AKIL VE İDEOLOJİLER
Saplantlılı her ideoloji insanı yanıltır. Zira insan onun farkedilmez esareti altındadır ve başka ideolojilerin doğrularına kapalıdır. Çünkü insan bilmediği her hakikate düşmandır. Esaret virüs gibidir, insanın doğru düşünme ve doğru hareket etme yeteneğini elinden alır, aklını ve kalbini kör eder. Her haliyle esaret hakikati perdeleyen bir işleve sahiptir.
Dünyada yüzlerce ideoloji var ve onların milyonlarca savunucuları.. Ne sayıdır ideolojiyi iyi ve hakiki kılan, ne de onun güçlü sesi. Sadece başarı da ideolojinin iyi ve değerli olduğunu göstermez bize. Amerikan devleti bugünkü koşullarda en güçlü ve en başarılı devlet.. Peki Amerikan ideoljisine başarılıdır diyebilir miyiz? Asla..
Zira sömürü ve zulüm üzerine kurulmuş asalak bir başarıdır bu.. Başka milletlerin kazançlarını sömürerek kendi milletini zenginleştirmek hakikatin ve insani olmanın bir gereği olabilir mi?
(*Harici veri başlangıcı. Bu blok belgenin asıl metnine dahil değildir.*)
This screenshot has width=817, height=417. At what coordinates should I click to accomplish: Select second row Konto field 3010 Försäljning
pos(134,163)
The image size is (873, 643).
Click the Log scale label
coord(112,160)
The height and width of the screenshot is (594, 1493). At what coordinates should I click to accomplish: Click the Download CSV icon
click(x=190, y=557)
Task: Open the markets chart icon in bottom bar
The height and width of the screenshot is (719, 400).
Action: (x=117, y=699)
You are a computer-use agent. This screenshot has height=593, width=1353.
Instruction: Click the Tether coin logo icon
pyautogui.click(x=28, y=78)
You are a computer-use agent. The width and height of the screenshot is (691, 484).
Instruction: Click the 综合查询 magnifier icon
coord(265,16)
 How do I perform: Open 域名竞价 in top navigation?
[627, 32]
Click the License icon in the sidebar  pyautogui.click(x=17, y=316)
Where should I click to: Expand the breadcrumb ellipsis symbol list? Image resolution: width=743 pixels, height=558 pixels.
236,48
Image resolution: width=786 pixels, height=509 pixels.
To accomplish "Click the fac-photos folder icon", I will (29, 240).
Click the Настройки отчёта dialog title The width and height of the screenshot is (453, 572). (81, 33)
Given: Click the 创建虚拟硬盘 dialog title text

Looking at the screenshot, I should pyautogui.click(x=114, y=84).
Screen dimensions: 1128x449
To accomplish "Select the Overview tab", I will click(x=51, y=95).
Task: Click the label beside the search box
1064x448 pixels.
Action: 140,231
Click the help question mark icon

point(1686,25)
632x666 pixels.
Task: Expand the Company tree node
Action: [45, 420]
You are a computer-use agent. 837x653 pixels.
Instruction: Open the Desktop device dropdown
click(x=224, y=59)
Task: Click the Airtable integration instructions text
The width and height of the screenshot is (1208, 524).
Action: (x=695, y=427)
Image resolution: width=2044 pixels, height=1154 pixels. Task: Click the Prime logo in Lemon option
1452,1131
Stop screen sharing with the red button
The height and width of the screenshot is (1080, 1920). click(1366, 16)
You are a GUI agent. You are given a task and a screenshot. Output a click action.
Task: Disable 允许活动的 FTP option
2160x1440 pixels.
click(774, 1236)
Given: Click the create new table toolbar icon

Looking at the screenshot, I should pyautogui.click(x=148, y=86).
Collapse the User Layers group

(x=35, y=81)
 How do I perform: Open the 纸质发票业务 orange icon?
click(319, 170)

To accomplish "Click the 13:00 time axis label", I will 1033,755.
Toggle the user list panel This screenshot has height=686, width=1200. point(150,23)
Bu ilkeyi sömürülen hiçbir dünya insanına kabul ettirebilir misiniz? ..Din ırk veya coğrafi aidiyeyet gözetmeksizin Kimseyi incitmeyen ve adaletin ilkelerini gözeterek ulaşılan zenginliktir onu değerli kılan.
Öyle ise iyi ve faydalı bir ideolojinin tespiti için başka kriterlere ihtiyacımız var. İnsanın doğuştan gelen tabi hak ve özgürlüklerine müdahale etmeyen onu sadece insan olduğu için yücelten onu başkalarının esiri yapmayan onun varlık nedenine saygı duyan ve onun baki hedeflerine uygun bir yaşam tarzı geliştiren dünyaya zulmün değil adaletin ve saadetin meyvelerini taşıyan ideolojilere hakikate en yakın ideolojiler diyebiliriz.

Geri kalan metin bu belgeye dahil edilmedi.